Dans la foulée de la tragédie, on a aussi eu droit aux psychanalyses à gogo, comme celle du psychiatre Guy Corneau, qui a expliqué la détresse d’un homme qui « n’a pas été confirmé dans son identité d’homme. » Père manquant, fils manqué, a-t-il dit. Ce qu’on entendait à l’époque se rapproche du discours masculiniste que véhiculent aujourd’hui des figures publiques d’extrême droite comme Jordan Peterson.
La lettre du tueur était pourtant sans équivoque : « j’ai décidé d’envoyer ad patres [de tuer] les féministes qui m’ont toujours gâché la vie. » Les femmes qui luttent contre l’oppression des femmes et pour l’égalité l’ont fait chier. Il a donc tué des femmes, parce qu’elles étaient des femmes. Lépine avait même dressé une liste de 19 personnalités féminines des milieux médiatiques, politiques, et syndicaux, qu’il envisageait de tuer.
Certains misogynes considèrent d’ailleurs Marc Lépine comme le premier tueur « incel ». Le mouvement d’extrême droite « incel » (célibataire involontaire) regroupe des hommes qui ne parviennent pas à avoir des rapports sexuels avec des femmes et ont développé une profonde misogynie. Marc Lépine est aujourd’hui admiré par bien des « incels ». L’an dernier, les tribunaux ont condamné à quatre mois de prison un Québécois qui intimidait des groupes féministes en leur envoyant la photo de Lépine, accompagnée du mot-clic #JeSuisLépine ou de la dédicace « Un jour, vous allez payer pour tout le mal que vous faites subir aux hommes ». L’extrême droite comprend très bien la signification de Polytechnique et s’y réfère pour intimider et provoquer.
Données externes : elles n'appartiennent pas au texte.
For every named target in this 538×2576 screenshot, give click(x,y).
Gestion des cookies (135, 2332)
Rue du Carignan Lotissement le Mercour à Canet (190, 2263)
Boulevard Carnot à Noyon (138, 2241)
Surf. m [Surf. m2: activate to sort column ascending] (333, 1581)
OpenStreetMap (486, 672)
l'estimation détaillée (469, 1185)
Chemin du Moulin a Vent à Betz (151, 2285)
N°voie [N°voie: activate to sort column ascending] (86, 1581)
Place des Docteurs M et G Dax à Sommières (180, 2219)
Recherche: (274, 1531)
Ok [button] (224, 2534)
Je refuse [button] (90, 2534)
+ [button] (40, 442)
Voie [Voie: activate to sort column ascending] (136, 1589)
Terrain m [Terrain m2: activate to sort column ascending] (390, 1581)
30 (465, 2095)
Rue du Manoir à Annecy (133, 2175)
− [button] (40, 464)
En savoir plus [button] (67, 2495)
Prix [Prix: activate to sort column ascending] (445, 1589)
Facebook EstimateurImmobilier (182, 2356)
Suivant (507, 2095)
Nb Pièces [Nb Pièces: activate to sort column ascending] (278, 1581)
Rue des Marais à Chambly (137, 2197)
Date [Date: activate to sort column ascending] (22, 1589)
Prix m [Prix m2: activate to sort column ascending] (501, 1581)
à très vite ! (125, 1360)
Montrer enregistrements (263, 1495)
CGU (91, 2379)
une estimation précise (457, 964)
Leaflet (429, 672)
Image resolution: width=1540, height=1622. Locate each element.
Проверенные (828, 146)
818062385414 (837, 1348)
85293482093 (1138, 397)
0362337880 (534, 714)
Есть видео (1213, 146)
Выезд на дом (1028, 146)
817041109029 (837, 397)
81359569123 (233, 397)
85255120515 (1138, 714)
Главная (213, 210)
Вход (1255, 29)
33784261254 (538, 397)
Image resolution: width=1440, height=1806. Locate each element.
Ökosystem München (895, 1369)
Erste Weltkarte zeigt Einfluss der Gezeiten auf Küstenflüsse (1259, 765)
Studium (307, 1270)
En 2017, un groupe pro-armes associé à l’extrême droite a appelé à un rassemblement au mémorial de la tuerie de Polytechnique, rebaptisé le « monument des Polypleurniches ».
Depuis Polytechnique, on a vu d’autres attaques misogynes comme les tueries « incels » d’Isla Vista en Californie en 2014 et Toronto en 2018. Les tueries d’extrême droite au Canada, aux États-Unis et ailleurs sont récurrentes, et s’inscrivent dans un contexte de recrudescence des groupuscules d’extrême droite. Trente ans après Polytechnique, non seulement les femmes, mais aussi les minorités ethniques et religieuses, les immigrants, les personnes LGBTQ, etc., sont toujours les premières victimes des rebus réactionnaires comme Lépine.
La haine et la violence envers les femmes et les minorités sont des symptômes clairs d’une société en décadence. Le capitalisme est dans une crise sans précédent, et la misère matérielle qu’il crée engendre le repli identitaire et les pires gestes réactionnaires. Pendant qu’une clique parasitaire accapare toujours plus de profits au sommet de la société, les politiciens et médias à sa solde encouragent les travailleurs à chercher des coupables partout, sauf chez les plus puissants – chez les femmes, les immigrants, les personnes trans, etc. La classe capitaliste profite de la haine et de la division au sein de la classe ouvrière pour mieux asseoir sa domination. C’est dans ce contexte que l’extrême droite sous toutes ses formes se trouve une niche.
Comment arrêter une fois pour toutes cette violence? La meilleure façon de la combattre est la mobilisation massive des travailleurs et des opprimés contre la haine et l’extrême droite, chaque fois que celle-ci sort de son trou. Une telle mobilisation doit aussi diriger la lutte contre la classe dirigeante et le système capitaliste, les vrais ennemis des travailleurs et des opprimés. Dans de telles luttes de masse, on constate la plupart du temps que les couches les plus opprimées sont à l’avant-garde. Les derniers mois ont d’ailleurs été le théâtre de mouvements révolutionnaires inédits à travers le monde. Au Soudan, au Chili, au Liban, en Équateur, etc., les femmes se sont jetées à corps perdu dans la révolution. Il y a une société nouvelle à créer, une société socialiste, et ce sont les opprimés, et notamment les travailleuses, réunis dans la lutte, qui sont en train de la construire.